Sono quattro le gare che restano al Cagliari per potersi salvare. Archiviata l'amara sconfitta in trasferta contro il Genoa infatti, alla banda Mazzarri spetta incontrare nell'ordine: Hellas Verona, Salernitana, Inter e Venezia.
Dire che su questi quattro incontri, almeno tre, saranno giocati alla morte dagli avversari dei rossoblù (per motivi diversi), non è certamente fantascienza.
Escludendo un Verona senza particolari esigenze di classifica, ma che comunque non regalerà nulla al Cagliari, Salernitana e Venezia son con l'acqua alla gola come i sardi, e l'Inter in piena corsa per lo scudetto.
Ognuno faccia pronostici o debiti scongiuri. Sta di fatto, che il Cagliari visto al Marassi, nonostante una prova appena migliore dei padroni di casa, oltre che rientrare in Sardrgna a mani vuote, ha dato poca parvenza di determinare il proprio destino.
La squadra ha sbalzi d'umore e di atteggiamento tali, che decifrarne il carattere risulta impossibile. Si passa da un approccio alla gara col botto (vedi contro il Sassuolo), ad un riscaldamento pre partita a Genova dove il più motivato, temeva quasi di guardare il pubblico di casa.
Venendo alla gara poi, e al netto di tutti gli errori tecnici sia in campo che alla guida tecnica, è stata una partita tra ultime della classe. Dove il più caparbio, con mezzo tiro in porta, si è conquistato i tre punti.
In qualsiasi modo la si legga, se il Cagliari dovesse riuscire nell'impresa di salvarsi, pare lo si debba più al caso che alla ricerca della salvezza stessa. Almeno, stando a ciò che emerge dal campo, da come vengono affrontate le partite, e dal modo di giocare della squadra di Mazzarri.
Pochissime azioni costruite, tanti lanci lunghi, e uno spirito pavido che (francamente) ha stancato davvero tanti tifosi. Dove per pavido, s' intende sia l'atteggiamento degli undici in campo, che quello in panchina.

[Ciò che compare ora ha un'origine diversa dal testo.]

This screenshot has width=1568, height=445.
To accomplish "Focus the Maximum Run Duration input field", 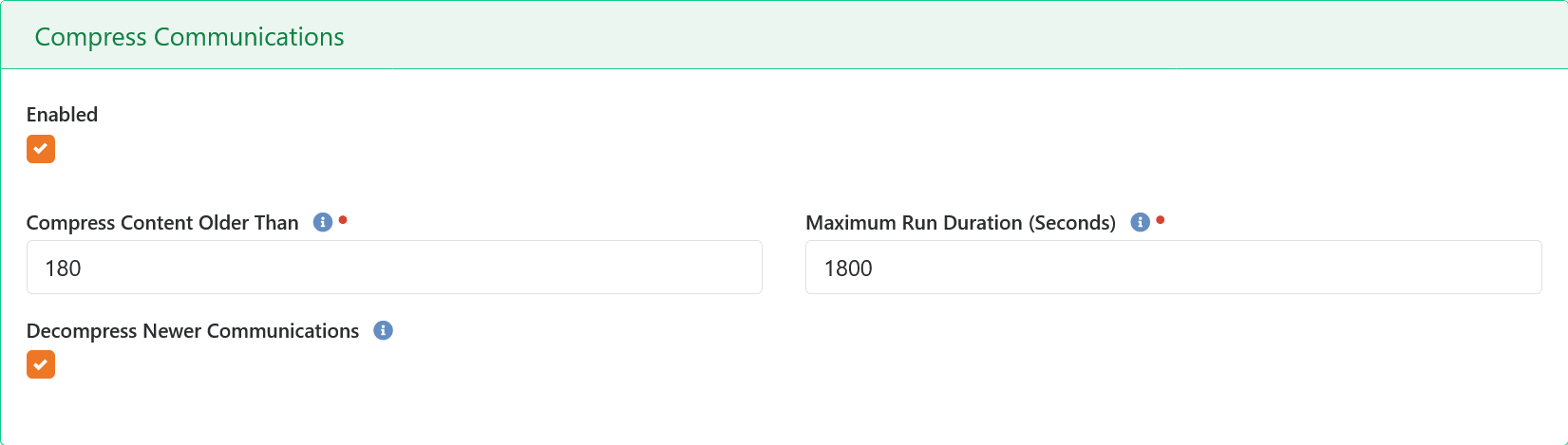I will click(x=1173, y=268).
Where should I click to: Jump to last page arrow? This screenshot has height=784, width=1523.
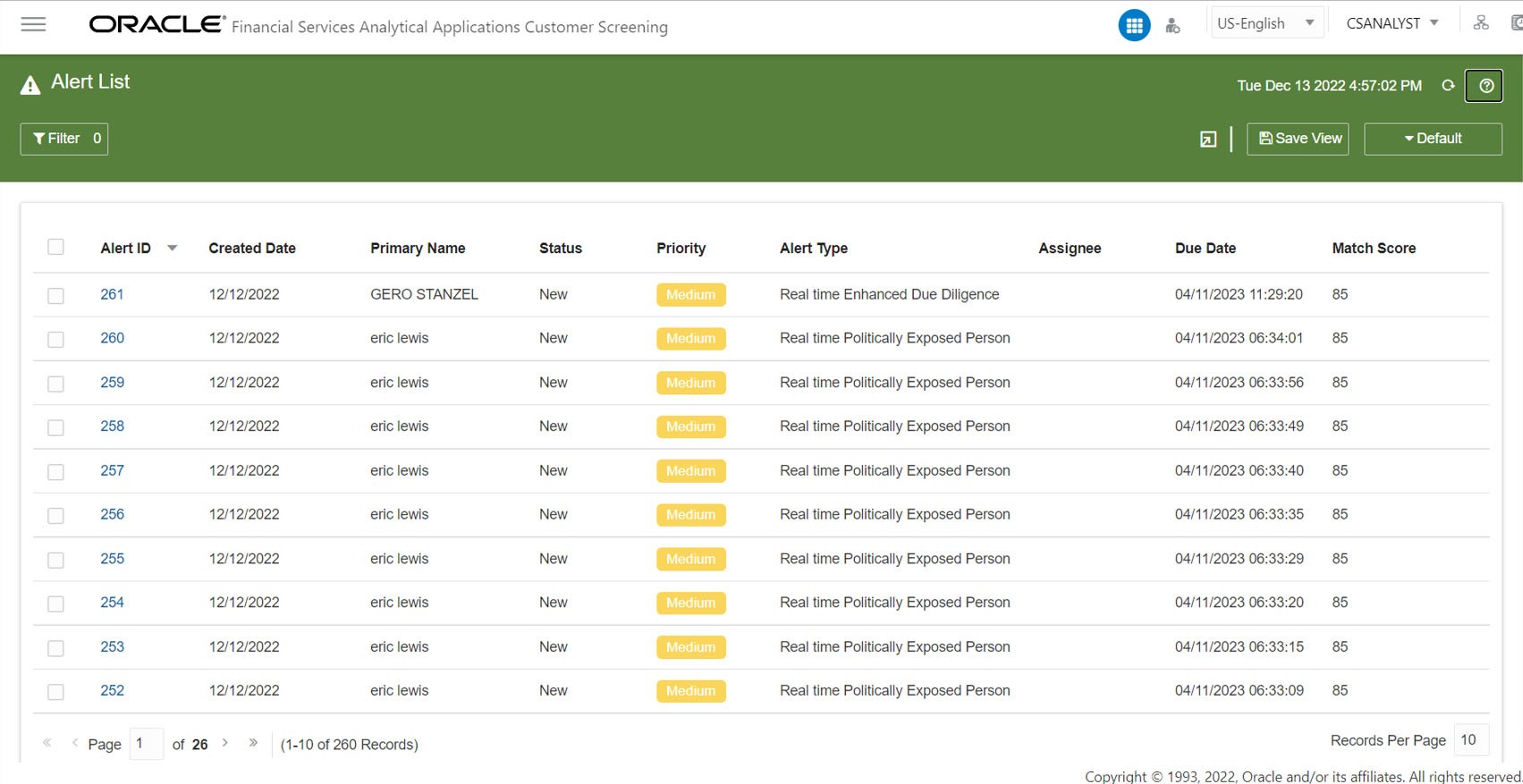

Non si osa, non si rischia, si combatte con certosino autocontrollo. La sensazione è che si giochi per il pareggio fin dalla metà del primo tempo. Se qualche stagione ti può andar bene, a lungo andare prima o poi, il passo falso è dietro l'angolo.
Squadre “materasso”come il Benevento di turno, non ci sono in tutte le annate. E rischiare di diventarci, come il Benevento (con tutto il rispetto), è la fama che questo Cagliari si sta costruendo con le sue mani turno dopo turno.
Per non parlare della retorica che ogni anno (ormai da tempo) accomuna il destino del Cagliari al fatto che “la salvezza sia il nostro scudetto”. Dove i giocatori anziché essere stimolati, si possono “sedere tutto l'anno”, salvo poi alzarsi per le ultime dieci finali.
Fu così con Maran in panchina, poi Lopez, Semplici, Zenga, ed ora Mazzarri. Stagioni tutte diverse, ma a loro modo, tutte accomunate dall'anonimato più totale. Resta il valore del tifoso (che tutto scorda e tutto perdona) come unico retaggio, forse, dei tempi che furono.
Lo stadio si riempirà come sempre dunque, alla ricerca dell'unica emozione possibile ormai da troppe stagioni: “salvarsi per esistere, esistere per salvarsi”.